#### Extract provided
# Shooting an Indoor Ice Skating Event for the first time... Advice on Settings please.



## lib1967 (Sep 10, 2011)

I use a Sony a700 my lenses are 4.5-5-6/75-300 and 3.5-6.3/18-200. My concerns: Avoiding ISO blowing out noise and maintaining freeze of motion. I've set my ISO NR to normal, and realize I need to shoot at a range of at least F2 but my glass doesn't go that low : ( . I am able to freeze motion but am between 1/60 and 1/100 but ISO is messing me up!  I basically would like to here some setting suggestions from some of you that have shot in this sort of environment. I did some test shots at dusk with motion to try to get a feel for it but will be going to do a preliminary shoot for light testing the first of the week prior to the original shoot. Basically the set up is a indoor ice rink, possibly shooting through glass for some or all shots depending if they take down the glass for the event. I know it is trial and error till you find the right settings but any suggestions as to a good place to start would be appreciated. I was going to set the WB to Auto, while using my 75-300 glass with shutter at 1/60 and rising as needed on Manual mode at 4.5. Am I anywhere near the right thought process in how to go about finding the right settings for this? Just looking for a place to start with this. I usually shoot still photography with flash strobes so forgive my lack of know how. Also, I will not be using flash, and unless otherwise suggested will use automatic focus. A monopod for panning. I get the concept from reading on how to do this... I think lol... just would love to hear some of your suggestions. Thanks so much for reading, hope to get a response. I am new here.


----------



## imagemaker46 (Sep 10, 2011)

Without knowing the exact setup. Is it show lights, spotlight?  If it is though the glass, is it quality glass, used in NHL arenas or puck marked distorted glass, that may have a tint to it.  If the glass is out then it will be easier.  Spot lights are brighter than you may think.  As far as settings go, all the shows I've shot, have been anywhere between 250th sec-1000th, f 2.8-5.6 and the iso is between 640-1600.  None of these figures will help you.  Your camera has a good iso range, although I don't know what the noise is like over 1000iso, if it's not too bad, don't be afraid to use a higher iso to get a shutter speed fast enough to stop the skaters.  Just watch the light for the brightest points, there will be some, and work with the light and not against it, you should be ok.


----------



## lib1967 (Sep 10, 2011)

I will know more of what I am dealing with as far as the glass and if they will be spotlighting or not on Tuesday. I will use the settings you listed as a guide and make note of what worked best there then. The actual shoot is on the Sept. 16th. It is a skating event with teens as the performers. Not sure if the ice is used for hockey also, but I think so. I will get a better look and more info. I have had this camera since 2008 and have not felt at all lacking but you are right, it is all in the light and finding the right settings to go with it.  I will shoot in RAW and get it as clean as I can. Hoping for the best : ) Hoping it opens more doors of photography for me to experience. Thanks again for the response and information.


----------



## imagemaker46 (Sep 10, 2011)

I've shot figure skating events for over 20 years and everyone is different. You can make some nice images from ice shows especially if they use spotlights, watch for the shadows on the ice, they are overlooked by most people, but they can make for very interesting images.


----------

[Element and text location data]
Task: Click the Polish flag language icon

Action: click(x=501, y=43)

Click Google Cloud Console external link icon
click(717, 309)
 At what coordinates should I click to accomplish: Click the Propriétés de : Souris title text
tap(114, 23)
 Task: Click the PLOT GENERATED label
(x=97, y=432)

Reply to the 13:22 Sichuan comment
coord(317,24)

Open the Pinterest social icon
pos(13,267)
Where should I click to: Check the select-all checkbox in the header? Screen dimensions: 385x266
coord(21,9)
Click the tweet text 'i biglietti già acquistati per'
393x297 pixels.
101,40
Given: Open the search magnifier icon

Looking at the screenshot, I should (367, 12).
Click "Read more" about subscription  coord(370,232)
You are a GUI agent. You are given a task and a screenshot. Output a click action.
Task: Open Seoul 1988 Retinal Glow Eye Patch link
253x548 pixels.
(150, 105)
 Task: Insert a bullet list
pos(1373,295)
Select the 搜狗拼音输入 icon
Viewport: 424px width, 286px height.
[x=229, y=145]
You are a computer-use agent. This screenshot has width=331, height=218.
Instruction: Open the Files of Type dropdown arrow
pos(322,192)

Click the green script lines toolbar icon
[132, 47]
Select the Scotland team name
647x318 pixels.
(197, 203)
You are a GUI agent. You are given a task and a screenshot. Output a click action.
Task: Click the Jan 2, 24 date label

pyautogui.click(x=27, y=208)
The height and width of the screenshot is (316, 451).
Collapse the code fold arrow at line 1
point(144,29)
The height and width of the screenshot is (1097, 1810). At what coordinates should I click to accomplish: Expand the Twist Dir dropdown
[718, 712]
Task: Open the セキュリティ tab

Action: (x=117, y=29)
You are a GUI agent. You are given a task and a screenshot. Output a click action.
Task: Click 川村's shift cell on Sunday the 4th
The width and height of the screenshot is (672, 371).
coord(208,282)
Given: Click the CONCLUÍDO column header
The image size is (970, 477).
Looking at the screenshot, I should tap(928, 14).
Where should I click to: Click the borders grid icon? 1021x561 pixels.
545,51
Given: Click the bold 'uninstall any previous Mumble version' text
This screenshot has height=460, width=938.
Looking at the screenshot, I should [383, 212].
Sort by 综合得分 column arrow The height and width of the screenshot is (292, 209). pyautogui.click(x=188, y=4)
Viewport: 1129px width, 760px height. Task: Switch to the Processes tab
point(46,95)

#### Written task 1
Write out the passage of the forum thread on ice skating photography from "I've shot figure" up to and including "very interesting images.".
#### Written task 2
In the listing, take the lines from the line with "The height and width of the screenshot is (1097, 1810)." up to and including the line with "Action: (x=117, y=29)", and reproduce only those lines with "Expand" changed to "Open", leaving everything else as it is.

#### Complete answer 1
I've shot figure skating events for over 20 years and everyone is different. You can make some nice images from ice shows especially if they use spotlights, watch for the shadows on the ice, they are overlooked by most people, but they can make for very interesting images.

#### Complete answer 2
The height and width of the screenshot is (1097, 1810). At what coordinates should I click to accomplish: Open the Twist Dir dropdown
[718, 712]
Task: Open the セキュリティ tab

Action: (x=117, y=29)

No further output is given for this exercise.